REQUIREMENT: Copy every line of the material below without changing a single character.

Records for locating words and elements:
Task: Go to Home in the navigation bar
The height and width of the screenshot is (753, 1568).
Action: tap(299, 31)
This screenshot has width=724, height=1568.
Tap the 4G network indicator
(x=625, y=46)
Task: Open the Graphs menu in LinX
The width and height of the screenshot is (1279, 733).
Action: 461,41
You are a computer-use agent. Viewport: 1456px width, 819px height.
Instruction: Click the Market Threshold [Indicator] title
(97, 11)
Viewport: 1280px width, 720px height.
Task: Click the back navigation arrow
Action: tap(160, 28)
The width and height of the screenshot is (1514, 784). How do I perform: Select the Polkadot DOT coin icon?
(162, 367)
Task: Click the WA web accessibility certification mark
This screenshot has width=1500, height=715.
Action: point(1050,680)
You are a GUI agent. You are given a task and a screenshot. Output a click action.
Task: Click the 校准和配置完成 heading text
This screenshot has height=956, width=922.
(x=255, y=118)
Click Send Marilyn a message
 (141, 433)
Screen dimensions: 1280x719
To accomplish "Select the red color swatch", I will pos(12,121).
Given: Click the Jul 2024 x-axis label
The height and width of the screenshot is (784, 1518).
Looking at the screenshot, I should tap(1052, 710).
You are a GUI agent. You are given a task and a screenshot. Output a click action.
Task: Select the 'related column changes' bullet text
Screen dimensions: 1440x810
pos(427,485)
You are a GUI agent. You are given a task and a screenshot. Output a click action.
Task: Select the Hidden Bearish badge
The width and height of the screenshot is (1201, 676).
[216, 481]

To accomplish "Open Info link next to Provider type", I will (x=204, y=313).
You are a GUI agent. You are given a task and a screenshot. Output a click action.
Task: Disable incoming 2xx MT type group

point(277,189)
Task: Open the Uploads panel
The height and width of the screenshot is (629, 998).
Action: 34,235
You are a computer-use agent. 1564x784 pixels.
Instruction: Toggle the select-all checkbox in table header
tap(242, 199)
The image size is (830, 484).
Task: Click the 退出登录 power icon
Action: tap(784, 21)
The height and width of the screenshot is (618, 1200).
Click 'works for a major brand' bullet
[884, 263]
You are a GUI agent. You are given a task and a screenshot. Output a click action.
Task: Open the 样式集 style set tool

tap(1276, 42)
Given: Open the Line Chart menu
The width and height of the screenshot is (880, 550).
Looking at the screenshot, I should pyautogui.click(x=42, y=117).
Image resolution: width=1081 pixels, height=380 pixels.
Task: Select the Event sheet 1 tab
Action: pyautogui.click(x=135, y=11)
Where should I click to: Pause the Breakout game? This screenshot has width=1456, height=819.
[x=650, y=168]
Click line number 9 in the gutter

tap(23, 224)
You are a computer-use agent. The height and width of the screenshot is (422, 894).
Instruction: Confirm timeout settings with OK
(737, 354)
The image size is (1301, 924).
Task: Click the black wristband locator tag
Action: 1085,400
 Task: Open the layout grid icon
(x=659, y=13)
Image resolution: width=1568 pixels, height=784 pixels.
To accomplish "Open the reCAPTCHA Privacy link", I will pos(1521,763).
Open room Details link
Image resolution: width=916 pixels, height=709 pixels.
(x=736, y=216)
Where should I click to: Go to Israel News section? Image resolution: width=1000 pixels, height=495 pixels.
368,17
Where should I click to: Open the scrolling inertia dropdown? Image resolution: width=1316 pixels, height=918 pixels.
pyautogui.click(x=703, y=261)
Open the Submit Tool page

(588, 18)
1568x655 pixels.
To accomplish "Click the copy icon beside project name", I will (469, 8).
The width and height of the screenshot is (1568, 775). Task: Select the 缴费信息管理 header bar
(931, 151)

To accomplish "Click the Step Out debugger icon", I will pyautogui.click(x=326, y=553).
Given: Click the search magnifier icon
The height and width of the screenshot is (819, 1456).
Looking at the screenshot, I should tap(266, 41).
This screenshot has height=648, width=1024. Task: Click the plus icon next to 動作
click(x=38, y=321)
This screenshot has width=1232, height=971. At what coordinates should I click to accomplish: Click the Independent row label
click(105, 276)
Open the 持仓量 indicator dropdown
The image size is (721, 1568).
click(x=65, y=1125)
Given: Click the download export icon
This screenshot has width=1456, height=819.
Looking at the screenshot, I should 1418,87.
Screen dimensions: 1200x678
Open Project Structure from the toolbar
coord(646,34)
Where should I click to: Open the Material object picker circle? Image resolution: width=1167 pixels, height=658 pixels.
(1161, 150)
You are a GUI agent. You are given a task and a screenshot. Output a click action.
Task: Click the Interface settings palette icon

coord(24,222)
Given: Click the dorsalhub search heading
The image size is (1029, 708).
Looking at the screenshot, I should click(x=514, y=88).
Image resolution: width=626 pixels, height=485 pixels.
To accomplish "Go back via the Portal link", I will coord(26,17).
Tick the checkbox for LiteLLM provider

EXERCISE SOLUTION:
Task: Go to Home in the navigation bar
The height and width of the screenshot is (753, 1568).
Action: tap(299, 31)
This screenshot has width=724, height=1568.
Tap the 4G network indicator
(x=625, y=46)
Task: Open the Graphs menu in LinX
The width and height of the screenshot is (1279, 733).
Action: 461,41
You are a computer-use agent. Viewport: 1456px width, 819px height.
Instruction: Click the Market Threshold [Indicator] title
(97, 11)
Viewport: 1280px width, 720px height.
Task: Click the back navigation arrow
Action: tap(160, 28)
The width and height of the screenshot is (1514, 784). How do I perform: Select the Polkadot DOT coin icon?
(162, 367)
Task: Click the WA web accessibility certification mark
This screenshot has width=1500, height=715.
Action: point(1050,680)
You are a GUI agent. You are given a task and a screenshot. Output a click action.
Task: Click the 校准和配置完成 heading text
This screenshot has height=956, width=922.
(x=255, y=118)
Click Send Marilyn a message
 (141, 433)
Screen dimensions: 1280x719
To accomplish "Select the red color swatch", I will pos(12,121).
Given: Click the Jul 2024 x-axis label
The height and width of the screenshot is (784, 1518).
Looking at the screenshot, I should tap(1052, 710).
You are a GUI agent. You are given a task and a screenshot. Output a click action.
Task: Select the 'related column changes' bullet text
Screen dimensions: 1440x810
pos(427,485)
You are a GUI agent. You are given a task and a screenshot. Output a click action.
Task: Select the Hidden Bearish badge
The width and height of the screenshot is (1201, 676).
[216, 481]

To accomplish "Open Info link next to Provider type", I will (x=204, y=313).
You are a GUI agent. You are given a task and a screenshot. Output a click action.
Task: Disable incoming 2xx MT type group

point(277,189)
Task: Open the Uploads panel
The height and width of the screenshot is (629, 998).
Action: 34,235
You are a computer-use agent. 1564x784 pixels.
Instruction: Toggle the select-all checkbox in table header
tap(242, 199)
The image size is (830, 484).
Task: Click the 退出登录 power icon
Action: tap(784, 21)
The height and width of the screenshot is (618, 1200).
Click 'works for a major brand' bullet
[884, 263]
You are a GUI agent. You are given a task and a screenshot. Output a click action.
Task: Open the 样式集 style set tool

tap(1276, 42)
Given: Open the Line Chart menu
The width and height of the screenshot is (880, 550).
Looking at the screenshot, I should pyautogui.click(x=42, y=117).
Image resolution: width=1081 pixels, height=380 pixels.
Task: Select the Event sheet 1 tab
Action: pyautogui.click(x=135, y=11)
Where should I click to: Pause the Breakout game? This screenshot has width=1456, height=819.
[x=650, y=168]
Click line number 9 in the gutter

tap(23, 224)
You are a computer-use agent. The height and width of the screenshot is (422, 894).
Instruction: Confirm timeout settings with OK
(737, 354)
The image size is (1301, 924).
Task: Click the black wristband locator tag
Action: 1085,400
 Task: Open the layout grid icon
(x=659, y=13)
Image resolution: width=1568 pixels, height=784 pixels.
To accomplish "Open the reCAPTCHA Privacy link", I will pos(1521,763).
Open room Details link
Image resolution: width=916 pixels, height=709 pixels.
(x=736, y=216)
Where should I click to: Go to Israel News section? Image resolution: width=1000 pixels, height=495 pixels.
368,17
Where should I click to: Open the scrolling inertia dropdown? Image resolution: width=1316 pixels, height=918 pixels.
pyautogui.click(x=703, y=261)
Open the Submit Tool page

(588, 18)
1568x655 pixels.
To accomplish "Click the copy icon beside project name", I will (469, 8).
The width and height of the screenshot is (1568, 775). Task: Select the 缴费信息管理 header bar
(931, 151)

To accomplish "Click the Step Out debugger icon", I will pyautogui.click(x=326, y=553).
Given: Click the search magnifier icon
The height and width of the screenshot is (819, 1456).
Looking at the screenshot, I should tap(266, 41).
This screenshot has height=648, width=1024. Task: Click the plus icon next to 動作
click(x=38, y=321)
This screenshot has width=1232, height=971. At what coordinates should I click to accomplish: Click the Independent row label
click(105, 276)
Open the 持仓量 indicator dropdown
The image size is (721, 1568).
click(x=65, y=1125)
Given: Click the download export icon
This screenshot has width=1456, height=819.
Looking at the screenshot, I should 1418,87.
Screen dimensions: 1200x678
Open Project Structure from the toolbar
coord(646,34)
Where should I click to: Open the Material object picker circle? Image resolution: width=1167 pixels, height=658 pixels.
(1161, 150)
You are a GUI agent. You are given a task and a screenshot. Output a click action.
Task: Click the Interface settings palette icon

coord(24,222)
Given: Click the dorsalhub search heading
The image size is (1029, 708).
Looking at the screenshot, I should click(x=514, y=88).
Image resolution: width=626 pixels, height=485 pixels.
To accomplish "Go back via the Portal link", I will coord(26,17).
Tick the checkbox for LiteLLM provider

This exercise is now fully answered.